Monday 9 January 2012

Undepth In Real People And Those Who Believe They’re Real

An entry in the Glossary project

Francis Dove’s notorious 60,000 word tutorial on character development in film and television productions was serialised over eight issues of the screen industry journal SquareEyes against the will of its then editor, who handed in his resignation when the legal department insisted that a hidden clause in Dove’s contract compelled them to publish anything Dove submitted for print. With no-one else willing to take on the editorship under such conditions, the journal fell under the unofficial control of Dove himself, becoming a textual ghetto for his increasingly unpalatable ideas on film, life and the hybridization of the two.

Only the abstract survives:
Everybody knows that in fiction, if you want to create a deep character all you have to do is create a very consistent character who does something surprising at the end of the second act. In life, of course, we know that when someone does something unpredictable it us usually due to a partly formed or poorly defined personality, or that they are always doing unpredictable things to try and hide a self-perceived shallowness.
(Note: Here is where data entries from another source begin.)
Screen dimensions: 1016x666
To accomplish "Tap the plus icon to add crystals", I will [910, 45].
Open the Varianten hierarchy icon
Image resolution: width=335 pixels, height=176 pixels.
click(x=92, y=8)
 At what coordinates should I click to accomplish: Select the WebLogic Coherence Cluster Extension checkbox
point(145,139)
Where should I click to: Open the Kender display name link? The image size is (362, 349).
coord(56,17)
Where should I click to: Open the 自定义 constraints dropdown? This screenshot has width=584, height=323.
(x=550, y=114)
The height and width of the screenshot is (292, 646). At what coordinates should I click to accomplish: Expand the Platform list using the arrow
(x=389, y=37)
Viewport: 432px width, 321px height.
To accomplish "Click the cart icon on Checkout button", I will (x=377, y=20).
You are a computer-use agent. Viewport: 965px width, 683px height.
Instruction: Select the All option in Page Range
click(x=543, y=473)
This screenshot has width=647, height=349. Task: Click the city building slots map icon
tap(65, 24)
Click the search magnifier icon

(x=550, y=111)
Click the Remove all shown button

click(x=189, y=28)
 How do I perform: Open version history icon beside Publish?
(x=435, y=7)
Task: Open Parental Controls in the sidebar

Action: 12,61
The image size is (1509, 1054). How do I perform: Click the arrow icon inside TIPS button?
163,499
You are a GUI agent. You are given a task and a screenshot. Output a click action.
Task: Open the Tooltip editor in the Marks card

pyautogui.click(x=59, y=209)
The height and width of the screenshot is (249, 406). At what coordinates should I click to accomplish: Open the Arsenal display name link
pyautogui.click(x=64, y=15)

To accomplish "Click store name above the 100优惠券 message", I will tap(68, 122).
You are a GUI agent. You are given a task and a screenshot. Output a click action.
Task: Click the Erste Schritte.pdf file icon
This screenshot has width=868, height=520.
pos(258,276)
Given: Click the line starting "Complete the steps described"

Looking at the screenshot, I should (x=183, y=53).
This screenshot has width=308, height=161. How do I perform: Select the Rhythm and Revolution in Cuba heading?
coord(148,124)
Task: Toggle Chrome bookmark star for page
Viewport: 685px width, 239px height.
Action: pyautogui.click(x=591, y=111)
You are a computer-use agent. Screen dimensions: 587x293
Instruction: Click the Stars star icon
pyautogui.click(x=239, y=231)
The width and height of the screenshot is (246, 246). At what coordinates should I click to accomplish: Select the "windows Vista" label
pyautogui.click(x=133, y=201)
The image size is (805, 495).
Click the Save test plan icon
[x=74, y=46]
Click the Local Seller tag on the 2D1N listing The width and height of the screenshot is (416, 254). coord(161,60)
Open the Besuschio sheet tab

To really say that someone is more or less deep is an over-neat metaphor for the human condition: we are, more accurately, all equally shallow (though some taller than others), but with different (and fluctuating) levels of turbulence, pressure and indigenous life. However, these are not our concerns here: if you want to create a deep character all you have to do is create a very consistent character who does something surprising at the end of the second act. How have the artisans of film and television worked, and may they continue to rework, this formula again and again and again to give the illusion of real actual inner life?
Somebody, at least, was reading: Volodymyr Nanneman made substantial changes to the character-generating function of his electronic filmmaking kit, apparently alarmed by the misanthropy he saw in Undepth In Real People And Those Who Believe They’re Real. Dove, however, insisted his paper was a gesture of deep affection towards his colleagues, rivals and humankind in general.